Remix.run Logo
minimaxir 3 hours ago

Don't use all-MiniLM-L6-v2 for new vector embeddings datasets.

Yes, it's the open-weights embedding model used in all the tutorials and it was the most pragmatic model to use in sentence-transformers when vector stores were in their infancy, but it's old and does not implement the newest advances in architectures and data training pipelines, and it has a low context length of 512 when embedding models can do 2k+ with even more efficient tokenizers.

For open-weights, I would recommend EmbeddingGemma (https://huggingface.co/google/embeddinggemma-300m) instead which has incredible benchmarks and a 2k context window: although it's larger/slower to encode, the payoff is worth it. For a compromise, bge-base-en-v1.5 (https://huggingface.co/BAAI/bge-base-en-v1.5) or nomic-embed-text-v1.5 (https://huggingface.co/nomic-ai/nomic-embed-text-v1.5) are also good.

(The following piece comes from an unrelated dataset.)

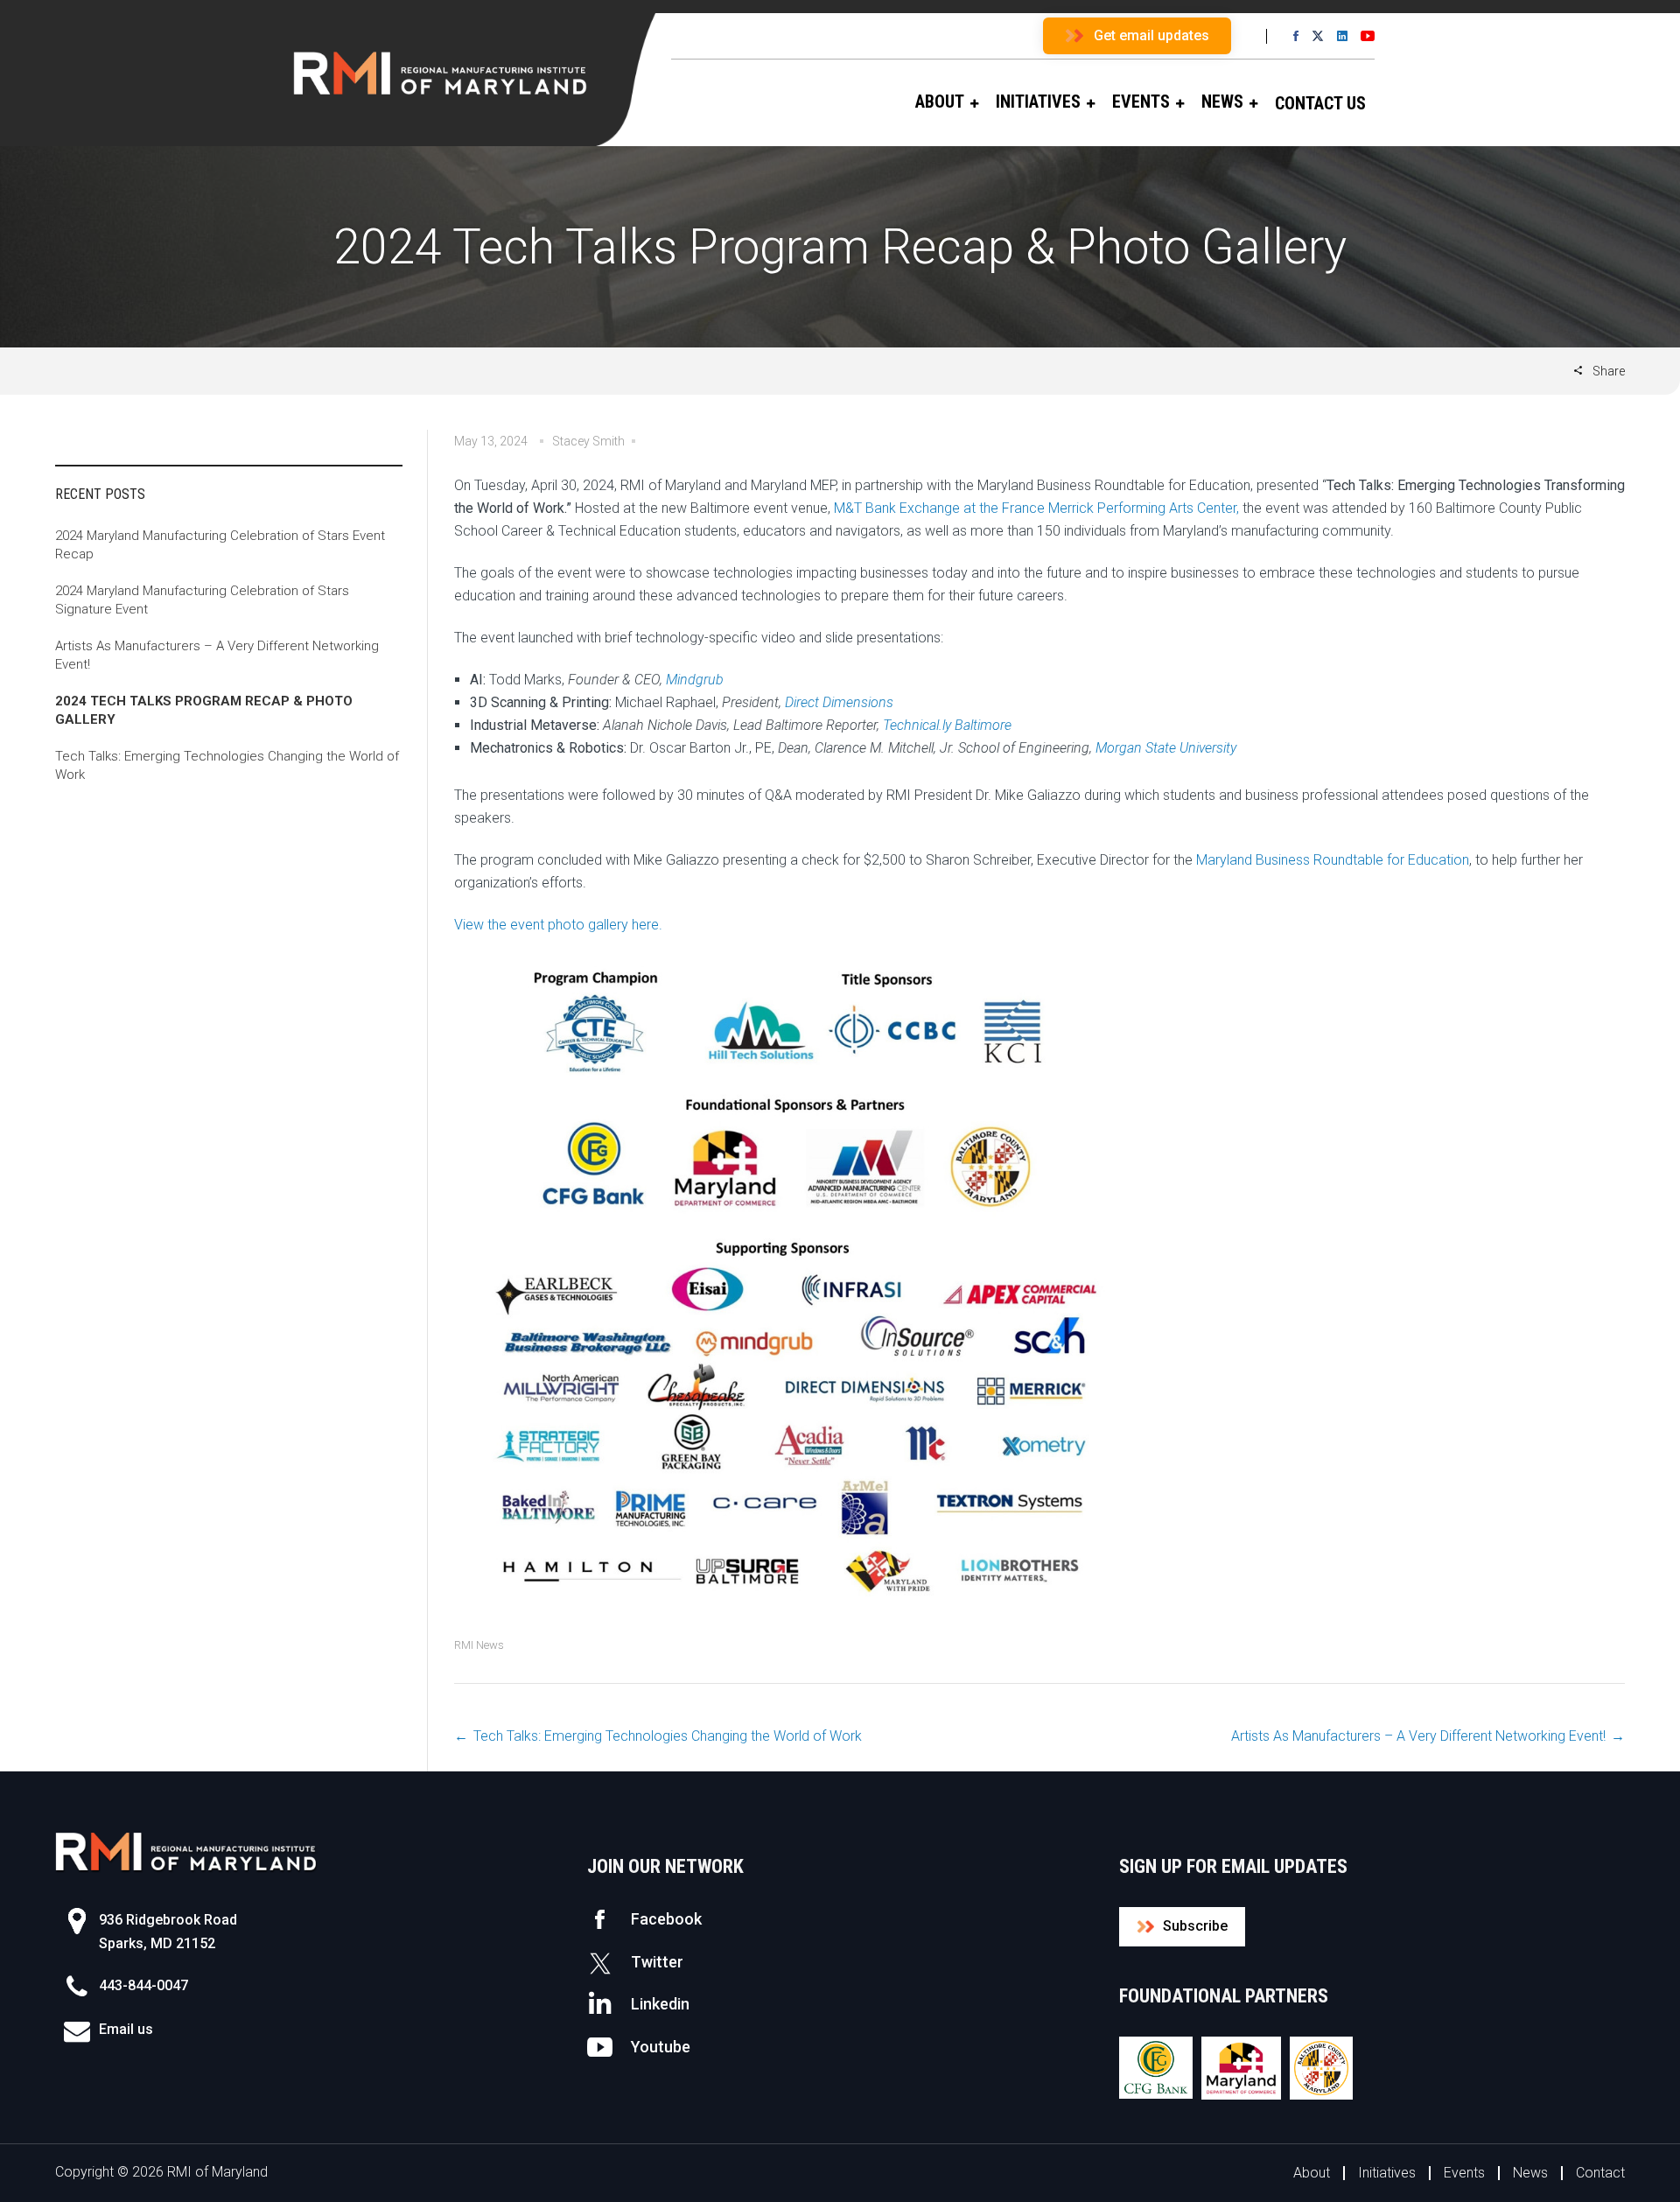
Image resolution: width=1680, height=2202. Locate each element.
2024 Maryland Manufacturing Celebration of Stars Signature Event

xfalcox 3 hours ago | parent | next [-]

I am partial to https://huggingface.co/Qwen/Qwen3-Embedding-0.6B nowadays.

Open weights, multilingual, 32k context.

SteveJS 2 hours ago | parent | next [-]

Also matryoshka and the ability to guide matches by using prefix instructions on the query.

I have ~50 million sentences from english project gutenberg novels embedded with this.

dleeftink an hour ago | parent | next [-]

Why would you do that and I'd love to know more

Tostino an hour ago | parent | prev [-]

What are you using those embeddings for, If you don't mind me asking? I'd love to know more about the workflow and what the prefix instructions are like.

greenavocado 28 minutes ago | parent | prev [-]

It's junk compared to BGE M3 on my retrieval tasks

kaycebasques 2 hours ago | parent | prev | next [-]

One thing that's still compelling about all-Mini is that it's feasible to use it client-side. IIRC it's a 70MB download, versus 300MB for EmbeddingGemma (or perhaps it was 700MB?)

Are there any solid models that can be downloaded client-side in less than 100MB?

nijaru 11 minutes ago | parent | next [-]

For something under 100 MB, this is probably the strongest option right now.

https://huggingface.co/MongoDB/mdbr-leaf-ir

intalentive 20 minutes ago | parent | prev [-]

This is the smallest model in the top 100 of HF's MTEB Leaderboard: https://huggingface.co/Mihaiii/Ivysaur

Never used it, can't vouch for it. But it's under 100 MB. The model it's based on, gte-tiny, is only 46 MB.

SamInTheShell 29 minutes ago | parent | prev | next [-]

I tried out EmbeddingGemma a few weeks back in AB testing against nomic-embed-text-v1. I got way better results out of the nomic model. Runs fine on CPU as well.

dangoodmanUT 3 hours ago | parent | prev [-]

yeah this, there's much better open weights models out there...